Her resignation, which becomes effective on Nov. 10, follows a wave of police chief resignations in other cities during a tumultuous summer that has brought intense scrutiny on American law enforcement.

Chief Hall, who is African-American, is the first woman to lead the Dallas department and has held the position since 2017.

In her resignation letter to the Dallas city manager, T.C. Broadnax, Chief Hall expressed gratitude for serving in the post but acknowledged that she had faced challenges in recent months.

“It has not been easy,” she said, while declaring that much had been accomplished “by standing together in support of community policing and changes in the way our officers perform their duties in 2020.”

City Council members delivered a sharp critique of her leadership during widespread protests in Dallas following George Floyd’s death at the hands of Minneapolis police officers in May.

She gave herself a C-minus when council members asked her to assess her performance in handling the situation, and her report on the department’s actions during the protests found problems with operational plans, communications and maintaining a unified command structure.

Some council members found fault with the fact that the report emphasized protesters who targeted the police with violence but failed to discuss some of the harsh measures employed by officers against the demonstrators.

They said the chief’s report did not fully disclose police use of tear gas and less-than-lethal munitions. Some members complained that the report cited injuries to 17 officers and two civilians but did not detail injuries to protesters.

Mayor Eric Johnson said he had not spoken to the chief in advance of her decision to step down but “was not terribly surprised by it considering the recent public statements of my City Council colleagues.”

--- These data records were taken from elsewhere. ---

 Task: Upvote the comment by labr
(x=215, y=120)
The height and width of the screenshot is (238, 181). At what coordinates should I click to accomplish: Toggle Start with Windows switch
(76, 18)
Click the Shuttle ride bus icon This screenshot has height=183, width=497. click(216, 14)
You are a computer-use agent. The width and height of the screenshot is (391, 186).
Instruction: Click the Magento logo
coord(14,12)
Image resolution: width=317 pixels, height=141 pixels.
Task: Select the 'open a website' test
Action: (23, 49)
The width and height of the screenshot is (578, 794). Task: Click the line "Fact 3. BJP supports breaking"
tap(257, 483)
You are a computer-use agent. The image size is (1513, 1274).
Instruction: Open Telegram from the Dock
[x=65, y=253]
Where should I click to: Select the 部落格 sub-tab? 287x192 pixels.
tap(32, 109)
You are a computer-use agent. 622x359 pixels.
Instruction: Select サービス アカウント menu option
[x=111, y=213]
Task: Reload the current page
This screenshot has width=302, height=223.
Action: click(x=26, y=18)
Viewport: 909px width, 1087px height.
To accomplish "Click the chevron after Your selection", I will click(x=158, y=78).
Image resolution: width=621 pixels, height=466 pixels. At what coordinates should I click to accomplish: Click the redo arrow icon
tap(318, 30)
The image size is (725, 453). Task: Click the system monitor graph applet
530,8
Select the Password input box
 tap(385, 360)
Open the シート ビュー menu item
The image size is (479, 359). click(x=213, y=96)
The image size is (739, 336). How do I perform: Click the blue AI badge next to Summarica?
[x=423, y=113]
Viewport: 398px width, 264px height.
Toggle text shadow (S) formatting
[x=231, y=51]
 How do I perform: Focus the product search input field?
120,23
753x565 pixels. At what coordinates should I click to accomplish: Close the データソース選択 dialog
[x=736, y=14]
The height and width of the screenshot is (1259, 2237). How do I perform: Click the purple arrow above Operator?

Mr. Johnson, who is African-American, had been openly frustrated by the chief’s unsuccessful efforts to reverse violent crime. But he said that Chief Hall, in addition to the demands of the City Council, also “had the burden and the distinction of being the first woman — a woman of color no less — to serve as the police chief in Dallas. That was not lost on me.”

Several police chiefs around the country have resigned or been fired in recent months as cities reassess their police departments’ treatment of African-Americans and Latinos and the use of tear gas, pepper spray and other measures in seeking to control public protests.

Police chiefs in Seattle, Atlanta, Louisville and Tucson, Ariz., are among those who have departed. On Tuesday, the police chief in Rochester, N.Y., and several of his department’s highest-ranking officials resigned in the aftermath of the death of Daniel Prude, a Black man who suffocated after he had been placed in a hood by city police officers and pinned to the ground.

When Ms. Hall took the Dallas job, after serving as deputy police chief in Detroit, she noted that she had served in a city that faced challenges over budgeting and policing and had managed to overcome many of them. She said on Tuesday that she had overseen similar strides in Dallas.

“I am proud that this department has not only coped with an unthinkable series of events, but we have also managed to implement critical reforms that were clearly needed for the Dallas Police Department to meet our 21st-century policing goals,” she said in her resignation letter.

The chief also disclosed that she had “received a number of inquiries about future career opportunities” but declined to discuss her future plans.

Ms. Hall’s tenure had been increasingly rocky in recent months as city officials focused both on her handling of the protests and on crime that has continued to soar despite her introduction of a “crime reduction plan” at the beginning of the year.

In August, the deputy mayor pro tem, Adam McGough, bluntly complained of a “failure of leadership” in the police department during the protests.

Much of the criticism focused on Chief Hall’s response to a night of demonstrations on Margaret Hunt Hill Bridge just west of downtown Dallas. The chief initially said that hundreds of people would be arrested and charged with misdemeanors but eventually backed away from the threat of arrests. She also initially denied that tear gas had been used, later acknowledging that it was.